Check out the entire story and more video at Perez Hilton.

5 thoughts on “Summer’s Eve Faces Backlash for Stereotypical Ethnic Marketing Campaign”
  1. You could have at least given credit to Laura Martinez’ blog who broke this issue.

    Sometimes you need to be humble and accept that other know more than you.

    Gene Bryan – HispanicAD.com

  2. Thanks, Gene! …. It is always good to be recognized for something related to Latin vaginas… LOL

  3. Wait… why on Earth does Perez Hilton get a water mark here? Anyone can see Summer’s Eve campaign on their YouTube channel.. Gee!!!

  4. Thanks for the feedback, Gene and Laura, I appreciate it.

    In regards to your comments, I selected and posted the story while Manny and Angela are on vacation, and simply felt it was a topic/story readers might find interesting. I also found it humorous – and perhaps a small sign of a tipping point for hispanic marketing – that even Perez Hilton was weighing in on the subject… So I really don’t understand the comment about being humble or implying I know more than anyone else. It’s just a story…

    Also, as for the sourcing – several outlets, including PRWeek and Adweek, ran the news a day or more before Laura’s article. Had I been aware of Laura’s story, however, I would have loved, and preferred, to run her version. It would have been nice to have the Latina perspective. Unfortunately, it didn’t pop up as I was researching the subject.

    Anyway, just drop us an email at HispanicPRBlog@Gmail.com next time you have something juicy and relevant to share, and we’ll be happy to post it, as well as give you the credit for any breaking news you have! In the meantime, we’ll be sure to monitor Laura’s site more closely.

    Thanks again,

    Melanie – Associate Publisher, HPRB

    PS Laura, we have left some additional comments on your blog.

  5. Truthfully, in stereotypes there are some truths. Are there black and latina women that personify this broad generalization? Yes.

    The issue: the generalization represents a percentage of these cultures and is usually manifested due to an economic class. Meaning, lower income blacks and latinas MAY personify these stereotypes. There are no absolutes (except death).

    Every black woman does not roll her neck, snap her fingers and destroy the English language. Every latina woman is not having busloads of babies.

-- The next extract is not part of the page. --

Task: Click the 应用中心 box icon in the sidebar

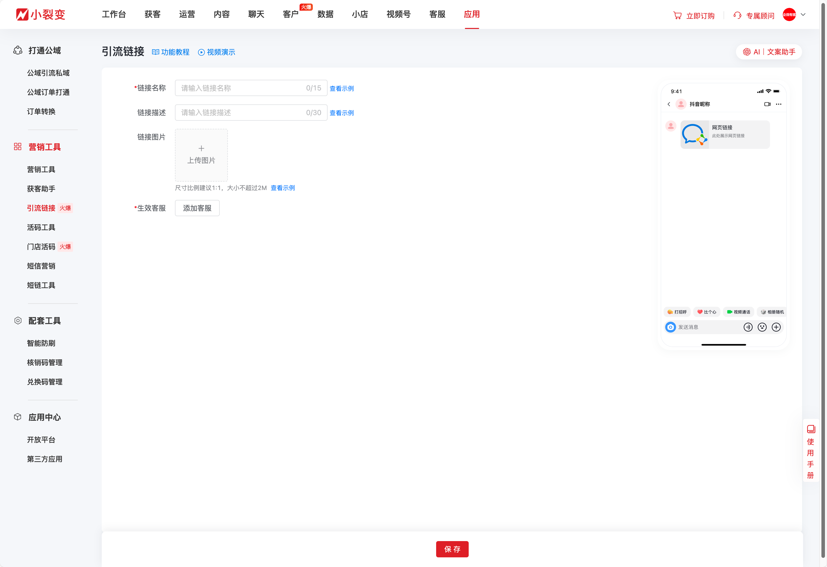Action: tap(17, 417)
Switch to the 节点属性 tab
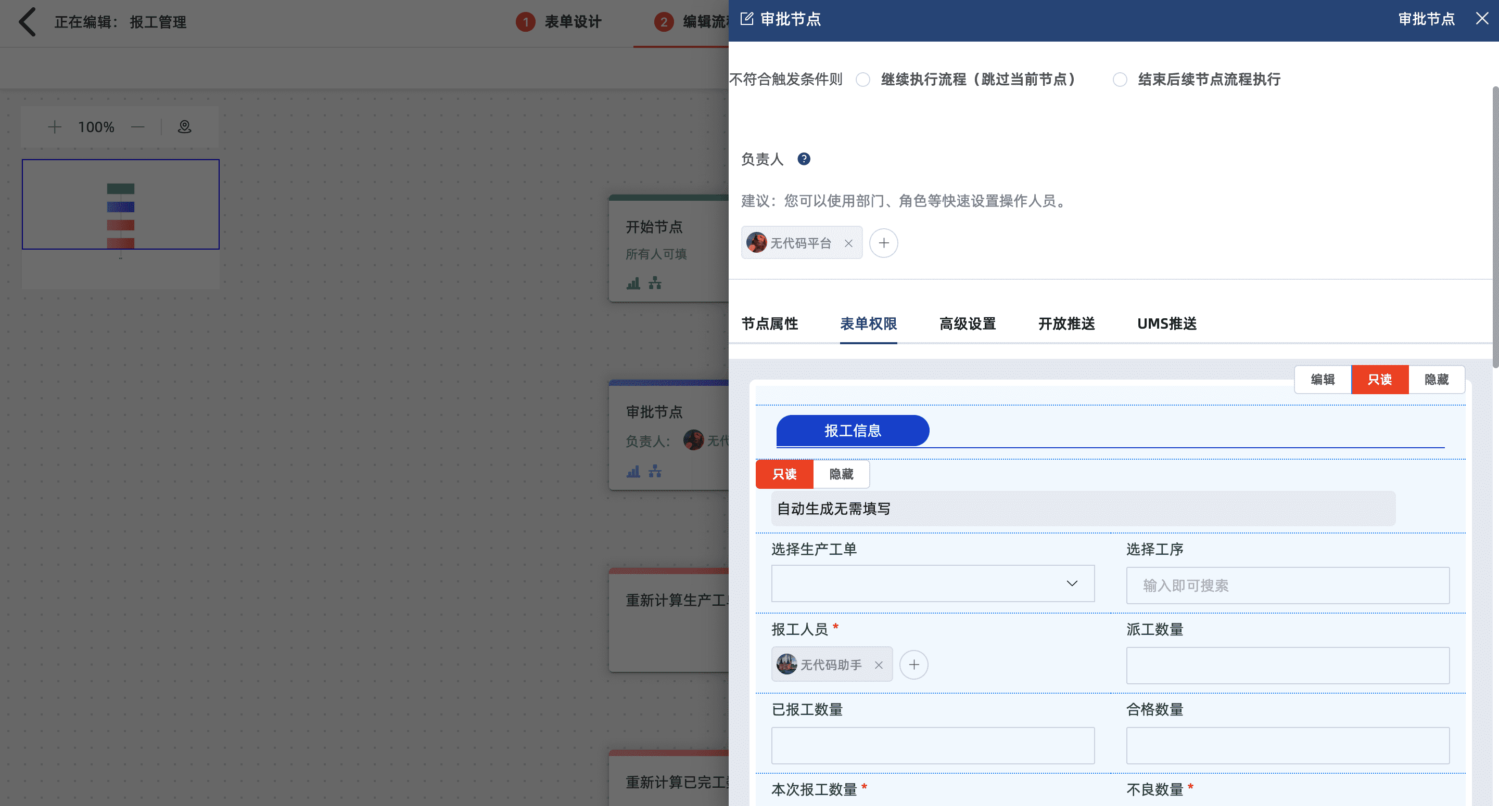 pos(769,324)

    The issue with marketing: they ALWAYS present the negative, hurtful painful stereotypes. However when it deals with white woman—they never seem to have issues with aggresiveness, babies, the English Language. Sadly, the true reason why the English language is spoken this way by low income blacks—and the true history of literacy, language acquisition –what blacks were allowed and not allowed to do–whites should be humiliated for punishing blacks for a problem they created. The laws prohibiting blacks to read, make eye contact–catastrophic. It simply is not funny to profit from this painful history.

    Clearly this ad agency should expand its hiring pool or at the very least test the commercials with individuals outside of their office. Maybe next time ask random black and latina women you know corporate –ask teachers, engineers, doctors, lawyers. We exist you know.

    I like Summer’s Eve and have used it for years. I was embarrassed for their ignorance.

    Their inability to recognize the problem with the ads speaks volumes.